Defining efficient enzyme-cofactor pairs for bioorthogonal profiling of protein methylation.

机构信息

Molecular Pharmacology and Chemistry Program and Tri-Institutional Training Program in Chemical Biology, Memorial Sloan-Kettering Cancer Center, New York, NY 10065.

出版信息

Proc Natl Acad Sci U S A. 2013 Oct 15;110(42):16778-83. doi: 10.1073/pnas.1216365110. Epub 2013 Sep 30.

Abstract

Protein methyltransferase (PMT)-mediated posttranslational modification of histone and nonhistone substrates modulates stability, localization, and interacting partners of target proteins in diverse cellular contexts. These events play critical roles in normal biological processes and are frequently deregulated in human diseases. In the course of identifying substrates of individual PMTs, bioorthogonal profiling of protein methylation (BPPM) has demonstrated its merits. In this approach, specific PMTs are engineered to process S-adenosyl-L-methionine (SAM) analogs as cofactor surrogates and label their substrates with distinct chemical modifications for target elucidation. Despite the proof-of-concept advancement of BPPM, few efforts have been made to explore its generality. With two cancer-relevant PMTs, EuHMT1 (GLP1/KMT1D) and EuHMT2 (G9a/KMT1C), as models, we defined the key structural features of engineered PMTs and matched SAM analogs that can render the orthogonal enzyme-cofactor pairs for efficient catalysis.
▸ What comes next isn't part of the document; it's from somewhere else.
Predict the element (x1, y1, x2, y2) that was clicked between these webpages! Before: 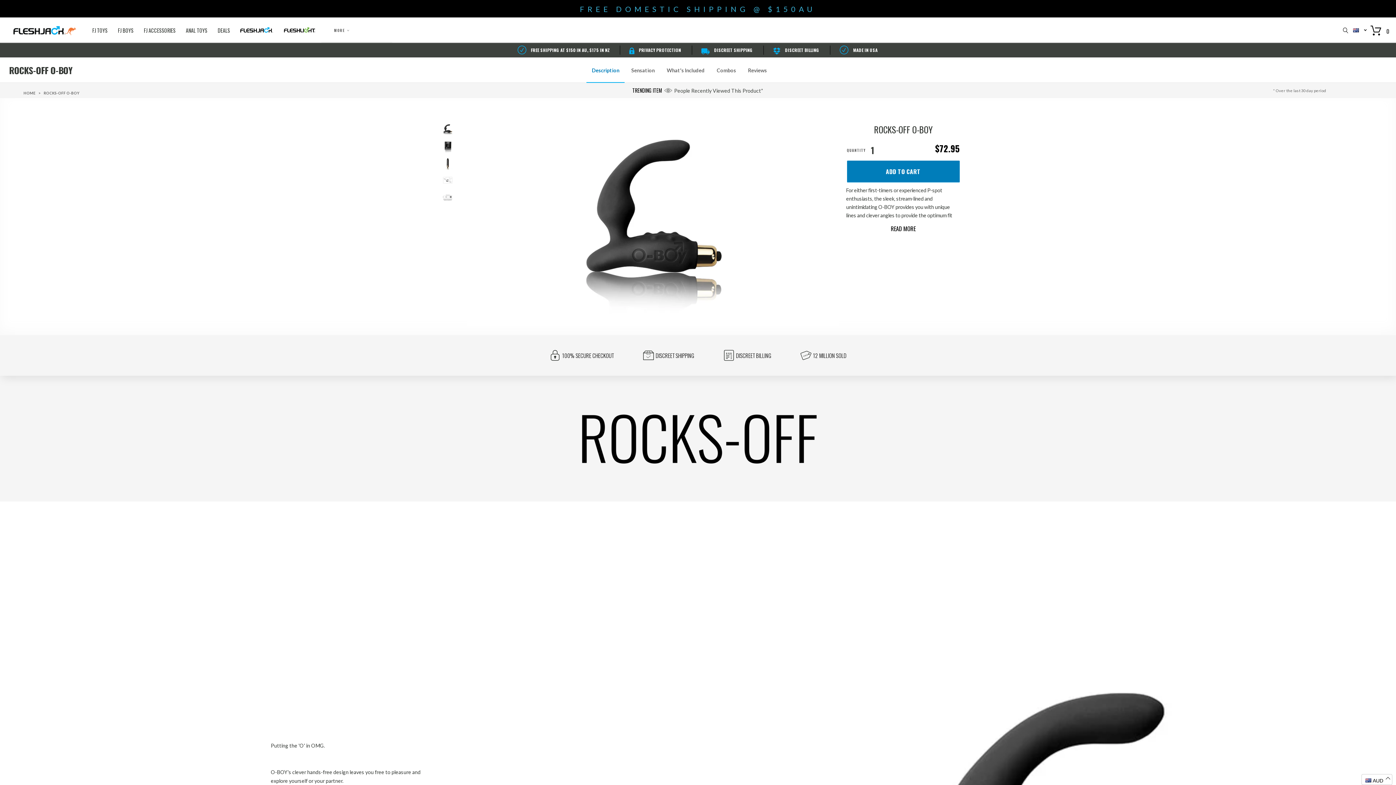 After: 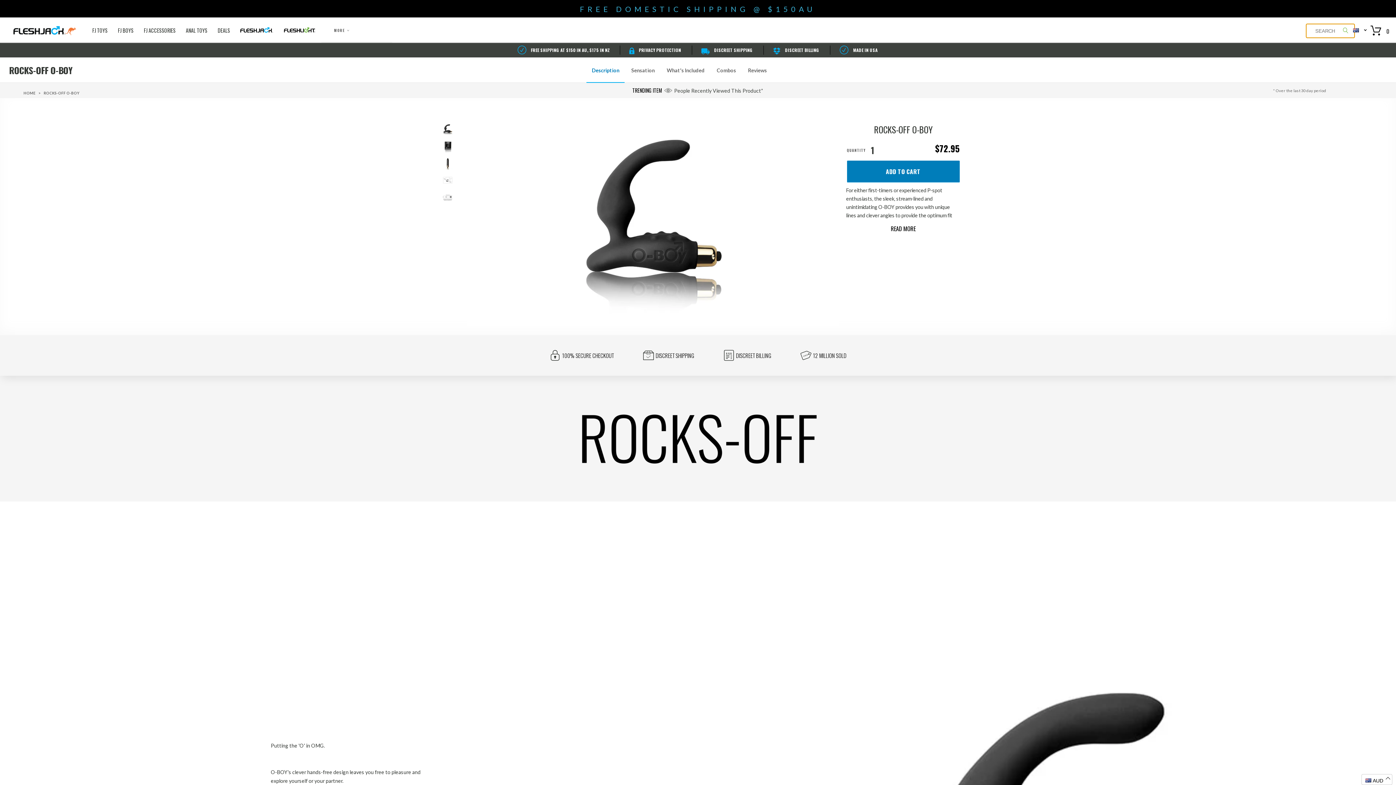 Action: label: Search bbox: (1343, 27, 1348, 35)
Here we have demonstrated that the presence of sulfonium-β-sp(2) carbon and flexible, medium-sized sulfonium-δ-substituents are crucial for SAM analogs as BPPM reagents. The bulky cofactors can be accommodated by tailoring the conserved Y1211/Y1154 residues and nearby hydrophobic cavities of EuHMT1/2. Profiling proteome-wide substrates with BPPM allowed identification of >500 targets of EuHMT1/2 with representative targets validated using native EuHMT1/2 and SAM. This finding indicates that EuHMT1/2 may regulate many cellular events previously unrecognized to be modulated by methylation. The present work, therefore, paves the way to a broader application of the BPPM technology to profile methylomes of diverse PMTs and elucidate their downstream functions.

摘要

蛋白质甲基转移酶(PMT)介导的组蛋白和非组蛋白底物的翻译后修饰调节了靶蛋白在不同细胞环境中的稳定性、定位和相互作用伙伴。这些事件在正常的生物学过程中起着关键作用,并且在人类疾病中经常失调。在鉴定单个 PMT 的底物的过程中,生物正交的蛋白质甲基化谱分析(BPPM)已经证明了其价值。在这种方法中,特定的 PMT 被设计为处理 S-腺苷-L-蛋氨酸(SAM)类似物作为辅助因子的替代物,并使用不同的化学修饰标记其底物,以确定靶标。尽管 BPPM 的概念验证取得了进展,但很少有努力探索其普遍性。我们以两种与癌症相关的 PMT,EuHMT1(GLP1/KMT1D)和 EuHMT2(G9a/KMT1C)作为模型,定义了工程化 PMT 和匹配的 SAM 类似物的关键结构特征,这些特征可以为高效催化提供正交酶-辅助因子对。在这里,我们已经证明,硫翁-β-sp(2)碳和柔性、中等大小的硫翁-δ-取代基的存在对于作为 BPPM 试剂的 SAM 类似物是至关重要的。通过调整 EuHMT1/2 的保守 Y1211/Y1154 残基和附近的疏水腔,可以容纳大体积的辅助因子。使用 BPPM 对全蛋白质组范围的底物进行分析,鉴定了超过 500 个 EuHMT1/2 的靶点,并用天然 EuHMT1/2 和 SAM 对代表性靶点进行了验证。这一发现表明,EuHMT1/2 可能调节了许多以前未被认为受甲基化调节的细胞事件。因此,本工作为更广泛地应用 BPPM 技术来分析不同 PMT 的甲基组谱和阐明其下游功能铺平了道路。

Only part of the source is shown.